Ayedun, Caleb, Covenant University

Abiodun Oloyede, Covenant University

Samuel Adesiyan, Covenant University

Durodola Olufemi Daniel, Covenant University

Akinjare Omolade Adedoyin, Covenant University

Keywords

Speculative, Residential Housing, Developers, Lagos State.

Introduction

There is a real concern within Lagos State urban communities with respect to uncontrolled increase in urban housing development that is reflective of a policy of arbitrary residential development rather than those in line with approved town planning regulations. Land speculators are now very prominent going about speculative residential housing developments without much control. These residential housing estates are being funded by housing developers, housing cooperative societies, religious institutions, private educational institutions, etc., acquiring hectares of land. The compact city model focuses on maintaining or increasing urban populations and making urban living popular, very attractive and associated with increases in the amount of activity that takes place within cities especially in relation to the extent of economic and social activities taking place on daily basis. But the capability of this form of compact urban plan or policy performance is currently being challenged by speculative developers’ activities who, instead of focussing on delivering high quality of life in city centres by resorting to the development what can aptly be described as infilled sites, go to acquire greenfield land in local communities for the purpose of starting massive residential housing construction mainly for the upper income group in the society. Their actions thus create additional burden for State and local governments in the areas of road construction, security and electricity network expansions.

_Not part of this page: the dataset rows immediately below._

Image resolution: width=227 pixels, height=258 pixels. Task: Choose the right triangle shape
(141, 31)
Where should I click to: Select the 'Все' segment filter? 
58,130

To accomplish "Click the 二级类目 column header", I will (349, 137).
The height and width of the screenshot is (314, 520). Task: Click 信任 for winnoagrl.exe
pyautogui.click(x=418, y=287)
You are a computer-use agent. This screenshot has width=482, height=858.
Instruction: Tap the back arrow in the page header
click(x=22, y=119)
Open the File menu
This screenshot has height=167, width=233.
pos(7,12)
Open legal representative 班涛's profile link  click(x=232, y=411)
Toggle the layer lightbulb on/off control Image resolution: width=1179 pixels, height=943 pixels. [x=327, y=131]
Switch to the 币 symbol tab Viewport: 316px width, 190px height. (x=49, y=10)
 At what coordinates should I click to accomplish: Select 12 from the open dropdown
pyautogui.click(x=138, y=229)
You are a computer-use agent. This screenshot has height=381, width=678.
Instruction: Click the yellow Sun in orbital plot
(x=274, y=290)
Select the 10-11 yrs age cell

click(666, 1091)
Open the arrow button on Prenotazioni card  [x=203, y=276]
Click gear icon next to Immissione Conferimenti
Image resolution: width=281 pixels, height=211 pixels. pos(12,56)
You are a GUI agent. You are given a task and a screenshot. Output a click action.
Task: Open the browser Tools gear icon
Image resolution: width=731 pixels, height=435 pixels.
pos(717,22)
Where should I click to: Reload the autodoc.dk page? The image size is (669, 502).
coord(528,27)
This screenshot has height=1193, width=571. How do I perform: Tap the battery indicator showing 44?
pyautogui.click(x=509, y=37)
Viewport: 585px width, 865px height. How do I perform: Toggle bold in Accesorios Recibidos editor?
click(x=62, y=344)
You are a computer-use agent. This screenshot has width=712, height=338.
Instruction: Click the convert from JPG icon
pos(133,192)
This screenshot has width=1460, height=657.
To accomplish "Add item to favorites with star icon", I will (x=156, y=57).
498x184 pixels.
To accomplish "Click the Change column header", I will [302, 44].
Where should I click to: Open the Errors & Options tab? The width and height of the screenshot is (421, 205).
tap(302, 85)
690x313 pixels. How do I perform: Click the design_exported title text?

In Lagos State, because of her strategic location as a former capital of the country for many years, a sea port and the most commercial nerve centre of the country, have witnessed and accommodated massive movement of people from all works of life. Despite some older areas of the State having some degree of municipal planning, the extent of control over building development was not uniform across local government council areas to the extent that informal housing developments exceeded the number of regulated ones. The high rate of informal housing developments, over the years, led to lop-sided transport interchanges within the central business districts, environmental challenges (refuse disposal, flooding, etc.), which are presently proving difficult to resolve and thereby making many of the compact city benefits to become far from being achievable.

Literature Review

Middleton (2015) found that who had engaged in speculative development represented a wide spectrum of wealthier families while others build their houses individually either through savings or loans. Real estate speculation has always been a risky enterprise but the associated financial rewards, when successful, have made it attractive to many. He further noted that speculators were conservative investors building small or modest rows as a means of testing out the market before plunging into larger-scale ventures. In most cases, it is only when the initial row was profitable and the area of the city seemed promising that the speculator would start construction of grander projects before buying land farther. They often would only purchase one set of drawings from their draftsmen and then apply the same standard design to each home within a row. Hooper and Nicol (1999) found in their study that more than 80% of houses being constructed on yearly basis were being built by the speculative private house developers using standard housing designs.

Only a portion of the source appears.